Automakers’ search for lighter materials and more fuel-efficient vehicles is a well-covered topic. But there are more layers to the story than the headlines suggest. Bayer set out to determine how structural adhesives can help automakers achieve their goals. We went to the source: OEMs, tier suppliers and academic researchers who work daily to solve these challenges.


Needs and Opportunities

We leveraged our network to conduct listening events with key decision makers along the automotive value chain. During our conversations, we asked: What challenges do you face? What are the most critical outcomes you are dissatisfied with? How much are you willing to invest to reduce vehicle weight? What does your perfect world for production look like? How does a vehicle’s launch cycle impact your goals?

The participants’ collective insights were surprisingly candid and detailed. When we tallied the results, we were able to identify and prioritize several areas of market dissatisfaction, as well as opportunities for material solutions. A common complaint was that joining mixed materials is a significant challenge for automakers as they use new material combinations to help reduce vehicle weight. The ability to bond dissimilar materials—such as aluminum to steel or carbon fiber to steel—topped the list at 38% dissatisfaction. Second, at 35%, was the need to combine high strength and elongation in one adhesive product (see Figure 1).

During the industry conversations, one person said: “To achieve 2025 CAFE standards [U.S. EPA fuel economy standards], we need robust bonding systems that provide design flexibility, which will ultimately help us make cars people want to buy.”
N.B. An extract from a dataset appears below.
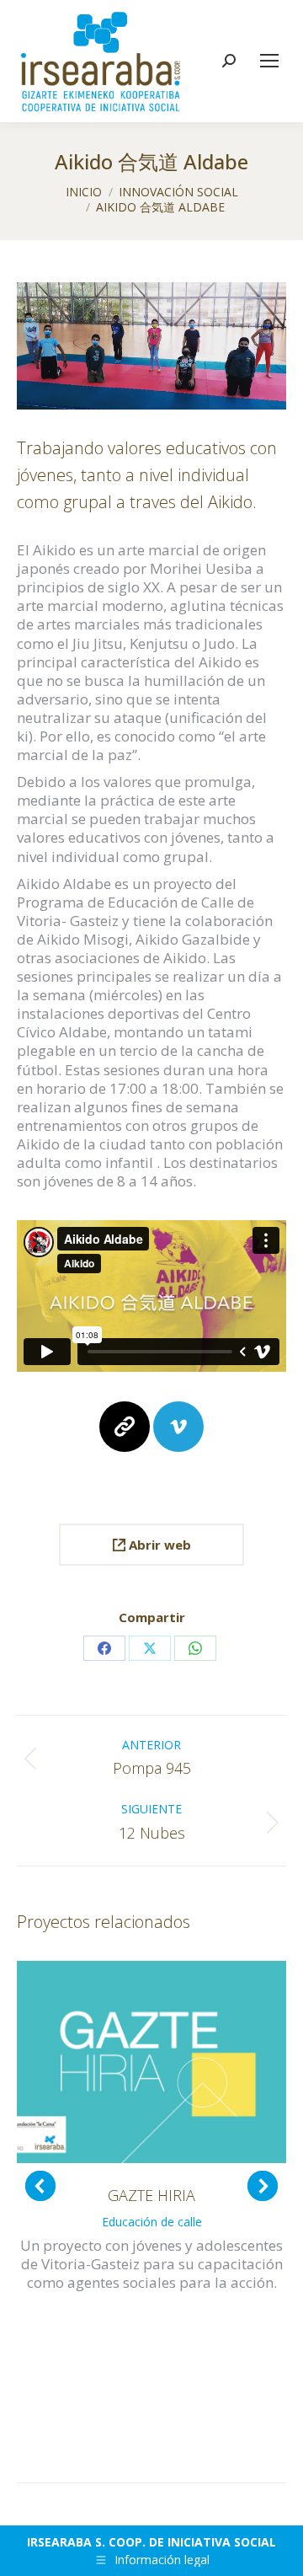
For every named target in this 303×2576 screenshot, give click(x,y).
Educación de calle (152, 2222)
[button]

As for the potential investment they were willing to make, one interviewee said, “We are willing to pay $5 per kilogram to remove 1 kg of weight.” Another added that the investment for luxury vehicles could be even higher—depending on the location of the weight reduction on the vehicle.

Digging deeper into the specific trends and how they impact adhesives, we confirmed that OEMs will continue the trend toward varied lightweight substrates. Aluminum usage is expected to grow 7%, or 200 lbs per vehicle by 2025, with other non-metals increasing 3% during that span. Steel will remain a significant part of the material mix.

The different degrees of thermal expansion for the materials are reducing the effectiveness of traditional joining methods such as rivets and welds. Using structural adhesives, along with traditional fastening methods to bond dissimilar materials, can reduce the number of rivets and welds (thus reducing mass in the process) while retaining the overall bond strength. In addition to lightening a vehicle’s curb weight, structural adhesives also contribute to cost savings. Consider that steel is $0.25 per weld, or $500 per car. Aluminum, which requires three times more power than steel to weld, is $0.40 per weld, or $800 per vehicle. Structural adhesives can help reduce the number of welds per car—and are compatible with lighter-gauge metals.


Adhesive Technologies

Structural adhesives are commonly used for reactive adhesives used in direct glazing applications and for bonding seating units or roof linings. Polyurethane dispersions, in combination with selected polyisocyanate crosslinkers, are used to produce thermo-activatable adhesives for the lamination of interior automotive parts. Among their benefits are economical, efficient bonding processes due to fast buildup of bonding strength, high heat resistance of the bonds, and low volatile organic compound (VOC) emissions.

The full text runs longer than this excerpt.